* [WORK TO DO]: Please change every "hamburger menu" in the records below to "navigation menu" and leave everything else unchanged.

* [DATA SHOWN]:
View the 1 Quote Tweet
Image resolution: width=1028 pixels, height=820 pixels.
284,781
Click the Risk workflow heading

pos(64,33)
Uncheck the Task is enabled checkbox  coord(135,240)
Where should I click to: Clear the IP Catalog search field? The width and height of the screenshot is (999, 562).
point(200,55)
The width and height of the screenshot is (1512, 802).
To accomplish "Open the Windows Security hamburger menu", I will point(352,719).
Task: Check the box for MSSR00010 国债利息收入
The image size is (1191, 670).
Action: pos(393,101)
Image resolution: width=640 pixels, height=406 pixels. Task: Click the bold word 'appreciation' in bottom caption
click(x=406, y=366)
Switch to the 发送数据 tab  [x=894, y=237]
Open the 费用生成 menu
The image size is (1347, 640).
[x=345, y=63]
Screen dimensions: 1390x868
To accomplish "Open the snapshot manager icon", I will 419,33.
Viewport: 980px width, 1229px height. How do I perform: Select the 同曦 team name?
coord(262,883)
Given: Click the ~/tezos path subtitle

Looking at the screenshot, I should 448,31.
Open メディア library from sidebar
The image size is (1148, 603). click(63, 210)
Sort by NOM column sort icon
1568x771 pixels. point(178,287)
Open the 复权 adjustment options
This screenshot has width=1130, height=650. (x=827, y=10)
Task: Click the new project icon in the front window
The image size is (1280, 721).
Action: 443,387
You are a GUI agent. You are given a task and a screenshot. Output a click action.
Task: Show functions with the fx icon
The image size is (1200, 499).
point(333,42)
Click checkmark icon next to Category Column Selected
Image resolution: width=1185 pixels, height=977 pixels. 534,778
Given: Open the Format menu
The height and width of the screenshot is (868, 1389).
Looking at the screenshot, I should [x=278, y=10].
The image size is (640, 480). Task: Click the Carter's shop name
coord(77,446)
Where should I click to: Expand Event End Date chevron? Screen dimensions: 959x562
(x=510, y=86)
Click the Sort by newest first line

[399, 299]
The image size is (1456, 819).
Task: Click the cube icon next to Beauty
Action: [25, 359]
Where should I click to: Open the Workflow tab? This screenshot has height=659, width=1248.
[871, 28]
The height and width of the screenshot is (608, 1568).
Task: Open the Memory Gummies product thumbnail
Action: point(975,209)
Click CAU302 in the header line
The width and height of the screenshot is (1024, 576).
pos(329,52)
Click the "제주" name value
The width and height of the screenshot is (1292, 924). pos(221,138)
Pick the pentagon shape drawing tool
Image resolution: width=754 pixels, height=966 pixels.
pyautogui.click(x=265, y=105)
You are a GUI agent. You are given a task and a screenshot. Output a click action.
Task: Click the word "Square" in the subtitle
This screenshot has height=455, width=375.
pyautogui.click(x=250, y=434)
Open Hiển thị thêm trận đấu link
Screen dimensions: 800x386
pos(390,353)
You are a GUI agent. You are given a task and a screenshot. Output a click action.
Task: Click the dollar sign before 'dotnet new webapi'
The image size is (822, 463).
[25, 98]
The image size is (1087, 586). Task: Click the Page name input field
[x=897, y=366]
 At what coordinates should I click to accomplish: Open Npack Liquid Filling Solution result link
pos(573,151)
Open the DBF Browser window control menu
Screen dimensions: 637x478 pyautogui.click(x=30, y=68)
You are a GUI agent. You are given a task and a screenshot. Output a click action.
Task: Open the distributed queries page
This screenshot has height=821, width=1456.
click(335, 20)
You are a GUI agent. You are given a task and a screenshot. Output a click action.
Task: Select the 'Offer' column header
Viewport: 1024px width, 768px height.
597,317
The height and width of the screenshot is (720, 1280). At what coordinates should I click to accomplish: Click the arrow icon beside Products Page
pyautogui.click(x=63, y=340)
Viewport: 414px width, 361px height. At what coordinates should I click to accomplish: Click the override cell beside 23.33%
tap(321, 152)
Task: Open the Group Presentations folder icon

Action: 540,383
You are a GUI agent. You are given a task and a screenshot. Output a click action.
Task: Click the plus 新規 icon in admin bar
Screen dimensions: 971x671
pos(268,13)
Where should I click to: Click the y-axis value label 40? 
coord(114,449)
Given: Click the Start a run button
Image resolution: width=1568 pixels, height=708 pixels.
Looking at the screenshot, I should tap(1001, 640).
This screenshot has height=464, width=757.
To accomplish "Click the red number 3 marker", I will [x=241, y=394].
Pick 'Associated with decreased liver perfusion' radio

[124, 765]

* [FULL SOLUTION]:
View the 1 Quote Tweet
Image resolution: width=1028 pixels, height=820 pixels.
284,781
Click the Risk workflow heading

pos(64,33)
Uncheck the Task is enabled checkbox  coord(135,240)
Where should I click to: Clear the IP Catalog search field? The width and height of the screenshot is (999, 562).
point(200,55)
The width and height of the screenshot is (1512, 802).
To accomplish "Open the Windows Security navigation menu", I will point(352,719).
Task: Check the box for MSSR00010 国债利息收入
The image size is (1191, 670).
Action: pos(393,101)
Image resolution: width=640 pixels, height=406 pixels. Task: Click the bold word 'appreciation' in bottom caption
click(x=406, y=366)
Switch to the 发送数据 tab  [x=894, y=237]
Open the 费用生成 menu
The image size is (1347, 640).
[x=345, y=63]
Screen dimensions: 1390x868
To accomplish "Open the snapshot manager icon", I will 419,33.
Viewport: 980px width, 1229px height. How do I perform: Select the 同曦 team name?
coord(262,883)
Given: Click the ~/tezos path subtitle

Looking at the screenshot, I should 448,31.
Open メディア library from sidebar
The image size is (1148, 603). click(63, 210)
Sort by NOM column sort icon
1568x771 pixels. point(178,287)
Open the 复权 adjustment options
This screenshot has width=1130, height=650. (x=827, y=10)
Task: Click the new project icon in the front window
The image size is (1280, 721).
Action: 443,387
You are a GUI agent. You are given a task and a screenshot. Output a click action.
Task: Show functions with the fx icon
The image size is (1200, 499).
point(333,42)
Click checkmark icon next to Category Column Selected
Image resolution: width=1185 pixels, height=977 pixels. 534,778
Given: Open the Format menu
The height and width of the screenshot is (868, 1389).
Looking at the screenshot, I should [x=278, y=10].
The image size is (640, 480). Task: Click the Carter's shop name
coord(77,446)
Where should I click to: Expand Event End Date chevron? Screen dimensions: 959x562
(x=510, y=86)
Click the Sort by newest first line

[399, 299]
The image size is (1456, 819).
Task: Click the cube icon next to Beauty
Action: [25, 359]
Where should I click to: Open the Workflow tab? This screenshot has height=659, width=1248.
[871, 28]
The height and width of the screenshot is (608, 1568).
Task: Open the Memory Gummies product thumbnail
Action: point(975,209)
Click CAU302 in the header line
The width and height of the screenshot is (1024, 576).
pos(329,52)
Click the "제주" name value
The width and height of the screenshot is (1292, 924). pos(221,138)
Pick the pentagon shape drawing tool
Image resolution: width=754 pixels, height=966 pixels.
pyautogui.click(x=265, y=105)
You are a GUI agent. You are given a task and a screenshot. Output a click action.
Task: Click the word "Square" in the subtitle
This screenshot has height=455, width=375.
pyautogui.click(x=250, y=434)
Open Hiển thị thêm trận đấu link
Screen dimensions: 800x386
pos(390,353)
You are a GUI agent. You are given a task and a screenshot. Output a click action.
Task: Click the dollar sign before 'dotnet new webapi'
The image size is (822, 463).
[25, 98]
The image size is (1087, 586). Task: Click the Page name input field
[x=897, y=366]
 At what coordinates should I click to accomplish: Open Npack Liquid Filling Solution result link
pos(573,151)
Open the DBF Browser window control menu
Screen dimensions: 637x478 pyautogui.click(x=30, y=68)
You are a GUI agent. You are given a task and a screenshot. Output a click action.
Task: Open the distributed queries page
This screenshot has height=821, width=1456.
click(335, 20)
You are a GUI agent. You are given a task and a screenshot. Output a click action.
Task: Select the 'Offer' column header
Viewport: 1024px width, 768px height.
597,317
The height and width of the screenshot is (720, 1280). At what coordinates should I click to accomplish: Click the arrow icon beside Products Page
pyautogui.click(x=63, y=340)
Viewport: 414px width, 361px height. At what coordinates should I click to accomplish: Click the override cell beside 23.33%
tap(321, 152)
Task: Open the Group Presentations folder icon

Action: 540,383
You are a GUI agent. You are given a task and a screenshot. Output a click action.
Task: Click the plus 新規 icon in admin bar
Screen dimensions: 971x671
pos(268,13)
Where should I click to: Click the y-axis value label 40? 
coord(114,449)
Given: Click the Start a run button
Image resolution: width=1568 pixels, height=708 pixels.
Looking at the screenshot, I should tap(1001, 640).
This screenshot has height=464, width=757.
To accomplish "Click the red number 3 marker", I will [x=241, y=394].
Pick 'Associated with decreased liver perfusion' radio

[124, 765]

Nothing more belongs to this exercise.